Hydrocarbon seeps within the Pliocene Quinault Formation, western Washington State, show different characteristics from others described in the Cascadia accretionary wedge. Methane seeps in the Quinault sedimentary rocks do not contain the usual carbonate chimney structures, calcite hardgrounds or the dominant macrofauna suites that distinguish other fossil and recent seeps. Instead, diffuse seep signatures are found within the lithological facies that characterize this mid- to inner-shelf environment where both storms and floods were persistent perturbations to the background pattern of sediment accumulation. The purpose of this investigation was to characterize diffuse methane seeps using benthic foraminifera.

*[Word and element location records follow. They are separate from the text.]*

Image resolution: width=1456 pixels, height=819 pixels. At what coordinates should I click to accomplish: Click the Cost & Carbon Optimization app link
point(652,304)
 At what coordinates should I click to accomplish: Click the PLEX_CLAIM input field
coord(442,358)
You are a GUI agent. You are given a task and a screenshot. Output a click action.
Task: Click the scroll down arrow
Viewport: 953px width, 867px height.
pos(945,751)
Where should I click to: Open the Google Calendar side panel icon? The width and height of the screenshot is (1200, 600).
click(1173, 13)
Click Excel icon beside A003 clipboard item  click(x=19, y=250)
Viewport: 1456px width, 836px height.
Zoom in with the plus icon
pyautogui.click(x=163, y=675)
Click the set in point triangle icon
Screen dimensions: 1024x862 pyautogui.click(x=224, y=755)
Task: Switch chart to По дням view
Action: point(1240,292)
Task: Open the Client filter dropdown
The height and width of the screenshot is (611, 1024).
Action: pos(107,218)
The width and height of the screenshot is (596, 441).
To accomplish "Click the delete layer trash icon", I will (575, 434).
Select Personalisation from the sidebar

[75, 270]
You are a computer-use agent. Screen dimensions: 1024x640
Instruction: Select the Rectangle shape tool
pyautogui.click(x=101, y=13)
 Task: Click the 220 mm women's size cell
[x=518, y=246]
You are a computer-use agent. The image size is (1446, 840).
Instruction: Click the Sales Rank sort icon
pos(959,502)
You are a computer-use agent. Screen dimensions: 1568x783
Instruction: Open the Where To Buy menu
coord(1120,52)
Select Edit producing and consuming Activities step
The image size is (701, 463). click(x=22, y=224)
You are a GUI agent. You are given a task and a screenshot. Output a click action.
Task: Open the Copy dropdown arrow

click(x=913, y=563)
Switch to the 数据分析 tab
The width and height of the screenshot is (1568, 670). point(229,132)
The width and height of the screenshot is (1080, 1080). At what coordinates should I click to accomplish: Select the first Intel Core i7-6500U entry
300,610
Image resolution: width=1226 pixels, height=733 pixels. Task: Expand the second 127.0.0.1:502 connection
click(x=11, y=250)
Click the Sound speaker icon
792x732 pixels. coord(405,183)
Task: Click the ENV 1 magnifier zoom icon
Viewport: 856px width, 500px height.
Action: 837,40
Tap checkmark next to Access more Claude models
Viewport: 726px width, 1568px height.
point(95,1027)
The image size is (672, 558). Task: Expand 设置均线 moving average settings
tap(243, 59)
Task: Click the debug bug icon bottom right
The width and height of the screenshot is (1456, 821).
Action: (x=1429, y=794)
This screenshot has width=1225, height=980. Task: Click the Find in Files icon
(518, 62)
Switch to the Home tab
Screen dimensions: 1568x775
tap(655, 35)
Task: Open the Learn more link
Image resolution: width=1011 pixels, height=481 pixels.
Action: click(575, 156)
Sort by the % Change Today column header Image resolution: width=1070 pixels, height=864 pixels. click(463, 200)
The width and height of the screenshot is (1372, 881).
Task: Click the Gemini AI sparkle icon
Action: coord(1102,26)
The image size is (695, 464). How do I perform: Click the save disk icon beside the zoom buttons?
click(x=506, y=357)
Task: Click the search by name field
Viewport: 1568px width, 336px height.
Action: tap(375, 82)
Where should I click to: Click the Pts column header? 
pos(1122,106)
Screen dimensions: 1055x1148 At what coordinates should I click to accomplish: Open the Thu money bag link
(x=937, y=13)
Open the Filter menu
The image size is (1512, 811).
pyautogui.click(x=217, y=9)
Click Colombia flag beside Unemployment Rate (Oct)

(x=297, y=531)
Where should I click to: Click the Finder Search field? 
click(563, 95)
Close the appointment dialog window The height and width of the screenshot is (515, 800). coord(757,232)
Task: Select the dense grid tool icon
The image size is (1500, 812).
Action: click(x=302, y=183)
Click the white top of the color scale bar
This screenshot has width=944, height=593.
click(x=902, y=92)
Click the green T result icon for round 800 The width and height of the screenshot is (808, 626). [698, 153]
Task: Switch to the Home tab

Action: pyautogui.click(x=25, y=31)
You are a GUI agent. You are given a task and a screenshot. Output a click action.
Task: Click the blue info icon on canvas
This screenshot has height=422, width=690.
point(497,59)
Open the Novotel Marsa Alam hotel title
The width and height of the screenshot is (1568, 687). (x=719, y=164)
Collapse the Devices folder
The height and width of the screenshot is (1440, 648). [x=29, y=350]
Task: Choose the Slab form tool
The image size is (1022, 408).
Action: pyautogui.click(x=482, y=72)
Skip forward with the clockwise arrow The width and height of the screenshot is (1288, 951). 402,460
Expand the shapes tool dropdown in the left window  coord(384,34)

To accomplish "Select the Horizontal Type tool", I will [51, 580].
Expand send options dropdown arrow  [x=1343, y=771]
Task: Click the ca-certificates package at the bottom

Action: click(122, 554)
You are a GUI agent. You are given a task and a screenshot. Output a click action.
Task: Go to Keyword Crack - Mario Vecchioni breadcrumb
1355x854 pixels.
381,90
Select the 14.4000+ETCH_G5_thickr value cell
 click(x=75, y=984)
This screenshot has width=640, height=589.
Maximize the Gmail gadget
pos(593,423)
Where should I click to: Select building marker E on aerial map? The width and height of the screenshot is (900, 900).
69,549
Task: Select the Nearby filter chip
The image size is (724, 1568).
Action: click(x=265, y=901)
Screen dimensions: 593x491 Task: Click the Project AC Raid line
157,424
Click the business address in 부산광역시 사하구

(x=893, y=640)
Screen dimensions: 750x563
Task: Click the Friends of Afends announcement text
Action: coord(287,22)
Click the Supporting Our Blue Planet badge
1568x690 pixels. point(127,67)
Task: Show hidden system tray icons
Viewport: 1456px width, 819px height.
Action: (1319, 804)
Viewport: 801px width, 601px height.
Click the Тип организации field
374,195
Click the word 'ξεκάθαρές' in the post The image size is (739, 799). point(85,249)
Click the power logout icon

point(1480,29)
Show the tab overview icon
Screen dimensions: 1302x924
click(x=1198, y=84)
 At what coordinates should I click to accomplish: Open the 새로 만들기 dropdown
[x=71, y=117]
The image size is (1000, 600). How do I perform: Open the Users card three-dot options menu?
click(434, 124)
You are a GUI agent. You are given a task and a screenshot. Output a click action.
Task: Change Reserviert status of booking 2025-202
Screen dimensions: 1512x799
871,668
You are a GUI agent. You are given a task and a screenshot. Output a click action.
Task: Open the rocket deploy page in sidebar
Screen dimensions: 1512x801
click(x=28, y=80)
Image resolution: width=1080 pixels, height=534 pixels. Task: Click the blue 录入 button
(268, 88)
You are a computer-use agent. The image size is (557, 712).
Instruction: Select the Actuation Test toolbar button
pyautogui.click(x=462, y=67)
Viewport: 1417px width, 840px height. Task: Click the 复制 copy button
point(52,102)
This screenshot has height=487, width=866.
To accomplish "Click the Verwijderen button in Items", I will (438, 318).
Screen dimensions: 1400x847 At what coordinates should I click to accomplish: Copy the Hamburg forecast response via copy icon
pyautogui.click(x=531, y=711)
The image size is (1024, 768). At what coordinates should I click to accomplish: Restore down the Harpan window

Foraminifera were extracted from strata that showed methane seep signatures and strata in which seep signatures were absent. Analytical methods included determining species diversity and population densities, and comparing δ13C values of seep and non-seep foraminiferal tests and authigenic carbonates. Foraminifera populations of the different samples are distinctive. Non-seep samples contain larger populations, averaging 45 individuals/gram of sediment. The fauna are dominated by epifaunal species, notably Haplophragmoides and Cibicides spp. Samples from the most intense seepage zones contain fewer individuals, averaging 15 individuals/gram of sediment. At one particular seep section, the population is dominated by the infaunal Globobulimina auriculata, with persistent occurrences of Uvigerina species. Studies of living foraminifera in Recent seeps have shown both of these species to be tolerant of low oxygen environments. Isotope results on the foraminifera are pending, however studies of the authigenic carbonate noducles, shell infillings and burrow fillings in this seep facies yielded values of -14 to -33.57⁰/₀₀ PDB (Campbell, 1992). These values indicate a thermogenic source of methane, and sedimentary features suggest syndepositional fluid flow regimes.